REPUBLIKA.CO.ID, JAKARTA -- Menteri Lingkungan Hidup dan Kehutanan (LHK) Siti Nurbaya Bakar mengatakan, pembangunan pada era Presiden Joko Widodo (Jokowi) harus terus berlangsung, meski ada yang mengaitkannya dengan kerusakan hutan.

"Pembangunan besar-besaran era Presiden Jokowi tidak boleh berhenti atas nama emisi karbon atau atas nama deforestasi," kata Siti lewat akun Twitter, @SitiNurbayaLHK dikutip Republika di Jakarta, Kamis (4/11). Status tersebut sontak menuai kecaman warganet.

Pendapat itu disampaikan Siti di acara yang dihelat Persatuan Pelajar Indonesia (PPI) di Universitas Glasgow, Skotlandia, Selasa (2/11). Siti bersama Jokowi hadir di Konferensi Tingkat Tinggi (KTT) COP26, yang membahas perubahan iklim.

Menurut Siti, pembangunan tidak bisa berhenti jika dikaitkan dengan isu kerusakan hutan. Hal itu karena pembangunan merupakan amanat Undang-Undang Dasar (UUD) 1945.

Baca: Indonesia, Brasil, Kongo Janji Akhiri Pembalakan Hutan

"Menghentikan pembangunan atas nama zero deforestation sama dengan melawan mandat UUD 1945 untuk values and goals establishment, membangun sasaran nasional untuk kesejahteraan rakyat secara sosial dan ekonomi," ujar politikus Partai Nasdem tersebut.

Siti menjelaskan, kekayaan alam Indonesia termasuk hutan harus dikelola untuk pemanfaatannya menurut kaidah-kaidah berkelanjutan, di samping tentu saja harus berkeadilan. "Kita juga menolak penggunaan terminologi deforestasi yang tidak sesuai dengan kondisi yang ada di Indonesia," katanya.

Dia mencontohkan negara-negara Eropa, di mana sebatang pohon ditebang di belakang rumah. Siti menyebut, hal itu mungkin masuk dalam kategori dan dinilai sebagai deforestasi. "Ini tentu beda dengan Indonesia. Memaksa Indonesia untuk zero deforestation di 2030 jelas tidak tepat dan tidak adil. Karena setiap negara memiliki masalah-masalah kunci sendiri dan dinaungi Undang-Undang Dasar untuk melindungi rakyatnya," kata Siti.

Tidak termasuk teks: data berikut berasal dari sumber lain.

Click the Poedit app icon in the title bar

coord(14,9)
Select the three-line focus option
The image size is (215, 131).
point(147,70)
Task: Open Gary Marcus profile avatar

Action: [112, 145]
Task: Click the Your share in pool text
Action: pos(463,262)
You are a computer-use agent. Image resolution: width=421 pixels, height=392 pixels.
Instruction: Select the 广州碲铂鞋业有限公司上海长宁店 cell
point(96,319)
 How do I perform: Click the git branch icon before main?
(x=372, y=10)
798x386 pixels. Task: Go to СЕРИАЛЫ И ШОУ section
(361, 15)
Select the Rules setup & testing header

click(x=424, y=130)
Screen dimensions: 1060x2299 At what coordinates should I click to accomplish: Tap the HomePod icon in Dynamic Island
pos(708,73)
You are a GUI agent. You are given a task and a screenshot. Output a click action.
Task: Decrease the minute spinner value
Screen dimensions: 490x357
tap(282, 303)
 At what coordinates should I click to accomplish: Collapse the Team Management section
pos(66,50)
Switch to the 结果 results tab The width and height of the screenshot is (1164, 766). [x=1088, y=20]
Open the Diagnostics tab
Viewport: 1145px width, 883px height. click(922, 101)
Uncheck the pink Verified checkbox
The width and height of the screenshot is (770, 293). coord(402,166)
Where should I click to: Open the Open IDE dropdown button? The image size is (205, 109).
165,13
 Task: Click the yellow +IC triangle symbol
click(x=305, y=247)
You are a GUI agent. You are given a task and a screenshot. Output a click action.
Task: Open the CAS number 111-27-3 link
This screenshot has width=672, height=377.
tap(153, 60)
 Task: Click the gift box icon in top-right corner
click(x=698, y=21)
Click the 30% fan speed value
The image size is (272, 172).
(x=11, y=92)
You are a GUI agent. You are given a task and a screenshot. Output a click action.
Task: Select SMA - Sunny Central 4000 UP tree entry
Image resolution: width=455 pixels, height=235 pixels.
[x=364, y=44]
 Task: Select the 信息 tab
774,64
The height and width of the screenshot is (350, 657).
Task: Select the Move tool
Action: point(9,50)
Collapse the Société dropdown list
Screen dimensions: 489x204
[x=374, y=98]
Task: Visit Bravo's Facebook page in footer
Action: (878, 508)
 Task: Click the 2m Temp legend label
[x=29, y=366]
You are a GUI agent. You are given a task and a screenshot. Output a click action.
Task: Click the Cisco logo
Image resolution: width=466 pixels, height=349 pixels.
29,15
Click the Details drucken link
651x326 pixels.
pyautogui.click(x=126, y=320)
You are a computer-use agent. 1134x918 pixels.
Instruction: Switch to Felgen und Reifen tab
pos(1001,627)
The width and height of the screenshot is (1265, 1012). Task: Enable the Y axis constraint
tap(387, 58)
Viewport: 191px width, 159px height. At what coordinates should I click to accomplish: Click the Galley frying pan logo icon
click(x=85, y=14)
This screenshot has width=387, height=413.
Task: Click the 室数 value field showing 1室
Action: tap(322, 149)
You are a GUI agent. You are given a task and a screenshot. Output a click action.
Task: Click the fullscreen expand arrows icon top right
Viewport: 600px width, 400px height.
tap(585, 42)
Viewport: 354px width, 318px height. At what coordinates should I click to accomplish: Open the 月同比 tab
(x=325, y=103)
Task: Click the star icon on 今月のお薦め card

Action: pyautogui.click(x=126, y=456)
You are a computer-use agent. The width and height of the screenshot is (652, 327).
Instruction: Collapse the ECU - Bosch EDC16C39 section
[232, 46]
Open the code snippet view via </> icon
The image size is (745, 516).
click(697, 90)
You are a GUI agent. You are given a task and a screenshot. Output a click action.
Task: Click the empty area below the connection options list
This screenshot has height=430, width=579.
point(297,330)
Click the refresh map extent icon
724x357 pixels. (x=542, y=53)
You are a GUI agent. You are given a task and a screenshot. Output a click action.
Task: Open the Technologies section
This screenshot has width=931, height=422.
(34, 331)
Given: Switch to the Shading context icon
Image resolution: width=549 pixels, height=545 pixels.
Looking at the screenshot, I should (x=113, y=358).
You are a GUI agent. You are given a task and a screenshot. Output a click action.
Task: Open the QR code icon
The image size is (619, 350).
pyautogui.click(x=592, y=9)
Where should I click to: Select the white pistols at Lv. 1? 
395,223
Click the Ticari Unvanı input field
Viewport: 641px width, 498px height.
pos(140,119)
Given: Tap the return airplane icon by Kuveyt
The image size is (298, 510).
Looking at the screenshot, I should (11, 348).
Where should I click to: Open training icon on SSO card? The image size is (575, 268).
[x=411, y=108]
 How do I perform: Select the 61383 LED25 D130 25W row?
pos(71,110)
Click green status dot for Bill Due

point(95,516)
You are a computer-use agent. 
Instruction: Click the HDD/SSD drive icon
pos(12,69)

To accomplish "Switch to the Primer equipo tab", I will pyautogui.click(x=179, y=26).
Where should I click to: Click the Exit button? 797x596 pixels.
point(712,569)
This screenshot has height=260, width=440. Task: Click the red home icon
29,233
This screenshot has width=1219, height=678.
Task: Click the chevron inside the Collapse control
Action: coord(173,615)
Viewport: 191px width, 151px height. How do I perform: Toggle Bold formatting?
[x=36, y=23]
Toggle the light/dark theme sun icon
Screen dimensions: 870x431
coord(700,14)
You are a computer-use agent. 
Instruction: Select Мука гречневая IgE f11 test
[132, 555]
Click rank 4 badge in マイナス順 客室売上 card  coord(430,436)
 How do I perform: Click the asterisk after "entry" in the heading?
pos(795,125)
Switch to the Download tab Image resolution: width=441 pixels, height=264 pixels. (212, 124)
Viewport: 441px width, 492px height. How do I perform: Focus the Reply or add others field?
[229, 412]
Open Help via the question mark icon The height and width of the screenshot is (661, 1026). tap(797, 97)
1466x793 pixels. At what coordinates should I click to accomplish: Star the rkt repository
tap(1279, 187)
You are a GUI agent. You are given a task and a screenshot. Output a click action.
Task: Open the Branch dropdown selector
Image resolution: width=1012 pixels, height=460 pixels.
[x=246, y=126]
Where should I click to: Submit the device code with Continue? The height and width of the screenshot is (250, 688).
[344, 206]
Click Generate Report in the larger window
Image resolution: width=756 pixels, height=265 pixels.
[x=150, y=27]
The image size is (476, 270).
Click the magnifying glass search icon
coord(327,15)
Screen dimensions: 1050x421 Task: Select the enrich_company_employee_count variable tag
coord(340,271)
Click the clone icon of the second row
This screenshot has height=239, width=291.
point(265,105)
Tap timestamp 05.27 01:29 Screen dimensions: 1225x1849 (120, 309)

Misalnya di Pulau Kalimantan dan Sumatra, Siti menambahkan, banyak jalan yang terputus karena harus melewati kawasan hutan. Sementara ada lebih dari 34 ribu desa berada di kawasan hutan dan sekitarnya.

Baca: Harimau Turun ke Kebun Warga, Sinyal Hutan dalam Bahaya

"Kalau konsepnya tidak ada deforestasi, berarti tidak boleh ada jalan, lalu bagaimana dengan masyarakatnya, apakah mereka harus terisolasi? Sementara negara harus benar-benar hadir di tengah rakyatnya," kata Siti.

Sementara, Presiden Jokowi menyampaikan tiga pandangan dalam pengelolaan hutan di Indonesia sebagai aksi mengatasi perubahan iklim. "Pertama, perhatian kita harus mencakup seluruh jenis ekosistem hutan, tidak hanya hutan tropis, tapi juga hutan iklim sedang dan boreal," kata Jokowi saat menjadi pembicara 'World Leaders Summit on Forest and Land Use' di Scotish Event Campus, Glasgow, pada Selasa.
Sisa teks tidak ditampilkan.